Generative AI can raise productivity, but realized gains depend on how workers use the tool. We study AI competence as a form of human capital defined by the practical ability to organize work with a model, evaluate its output, and retain judgment while using it to extend one’s existing skills. In a preregistered lab-in-the-field experiment, 332 full-time management consultants whose jobs did not routinely require coding were assigned a difficult Python data-analysis task with or without access to a Gen AI tool. AI access increased scores by 34 percentage points, raised completion by 7 percentage points, reduced time on the task by 12%, and improved debugging efficiency. We open the black box of these gains by combining Gen AI transcripts, code-execution logs, task outputs, and surveys. Using an ethnography-inspired agentic coding procedure, we identify nine distinct AI-collaboration practices that capture how workers frame requests, decompose problems, rely on generated code, edit independently, verify outputs, and manage scope.

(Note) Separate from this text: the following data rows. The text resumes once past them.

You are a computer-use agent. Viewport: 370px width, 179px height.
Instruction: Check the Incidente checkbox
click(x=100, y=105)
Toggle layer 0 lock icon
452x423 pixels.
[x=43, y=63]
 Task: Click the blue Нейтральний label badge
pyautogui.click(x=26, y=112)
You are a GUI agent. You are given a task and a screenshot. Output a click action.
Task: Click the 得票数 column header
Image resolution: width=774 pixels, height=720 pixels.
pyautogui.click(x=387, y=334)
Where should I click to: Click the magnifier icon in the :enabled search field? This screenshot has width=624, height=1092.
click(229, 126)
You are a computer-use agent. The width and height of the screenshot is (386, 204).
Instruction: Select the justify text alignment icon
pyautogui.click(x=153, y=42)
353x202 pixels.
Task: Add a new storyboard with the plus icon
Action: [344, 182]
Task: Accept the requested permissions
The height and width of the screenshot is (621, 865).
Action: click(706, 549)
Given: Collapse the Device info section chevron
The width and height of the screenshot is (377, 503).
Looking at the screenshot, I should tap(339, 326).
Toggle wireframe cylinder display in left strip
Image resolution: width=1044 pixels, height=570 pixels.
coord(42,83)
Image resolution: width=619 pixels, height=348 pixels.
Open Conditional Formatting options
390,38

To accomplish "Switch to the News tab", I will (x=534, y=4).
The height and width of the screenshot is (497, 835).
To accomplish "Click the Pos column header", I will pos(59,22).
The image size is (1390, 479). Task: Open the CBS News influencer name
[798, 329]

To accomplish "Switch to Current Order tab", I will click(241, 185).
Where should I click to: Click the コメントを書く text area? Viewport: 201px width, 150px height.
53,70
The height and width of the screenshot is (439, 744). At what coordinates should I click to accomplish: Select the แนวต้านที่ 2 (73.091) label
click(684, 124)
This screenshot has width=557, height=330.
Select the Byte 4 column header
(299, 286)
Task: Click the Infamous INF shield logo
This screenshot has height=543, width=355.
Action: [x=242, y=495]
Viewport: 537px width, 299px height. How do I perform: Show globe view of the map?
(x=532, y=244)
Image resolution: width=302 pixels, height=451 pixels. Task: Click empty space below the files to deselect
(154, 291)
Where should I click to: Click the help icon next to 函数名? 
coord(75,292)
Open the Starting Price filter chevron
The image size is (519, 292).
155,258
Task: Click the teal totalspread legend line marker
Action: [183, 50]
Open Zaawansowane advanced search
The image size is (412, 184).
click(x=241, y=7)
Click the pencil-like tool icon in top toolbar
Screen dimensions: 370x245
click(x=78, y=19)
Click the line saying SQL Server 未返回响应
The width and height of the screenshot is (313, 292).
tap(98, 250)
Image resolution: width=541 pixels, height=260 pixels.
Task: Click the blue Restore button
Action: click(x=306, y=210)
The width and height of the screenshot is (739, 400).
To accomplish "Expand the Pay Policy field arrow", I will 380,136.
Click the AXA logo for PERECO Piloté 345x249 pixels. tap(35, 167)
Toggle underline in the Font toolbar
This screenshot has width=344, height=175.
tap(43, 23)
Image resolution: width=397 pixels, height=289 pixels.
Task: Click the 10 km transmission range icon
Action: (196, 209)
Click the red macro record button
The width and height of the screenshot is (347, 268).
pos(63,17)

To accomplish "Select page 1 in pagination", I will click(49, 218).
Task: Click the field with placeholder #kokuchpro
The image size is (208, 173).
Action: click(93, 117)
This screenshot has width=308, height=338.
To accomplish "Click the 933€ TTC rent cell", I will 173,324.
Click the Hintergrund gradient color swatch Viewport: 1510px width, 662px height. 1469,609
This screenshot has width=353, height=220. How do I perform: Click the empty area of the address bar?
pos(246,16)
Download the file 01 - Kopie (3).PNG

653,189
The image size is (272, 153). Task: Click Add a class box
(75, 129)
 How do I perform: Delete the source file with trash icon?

These practices explain substantial heterogeneity in overall performance. Gains concentrate when workers engage proactively with AI while retaining substantive judgment. Finally, we show that productivity gains and workers’ interpretation of those gains are distinct. AI access does not significantly increase average confidence, trust, enjoyment, or behavioral trust in AI, and belief responses vary substantially by gender and prior coding experience. The results suggest that firms should treat AI training as human-capital investment, teaching workers not only how to prompt, but how to divide labor with AI, evaluate its output, and build confidence in using it well.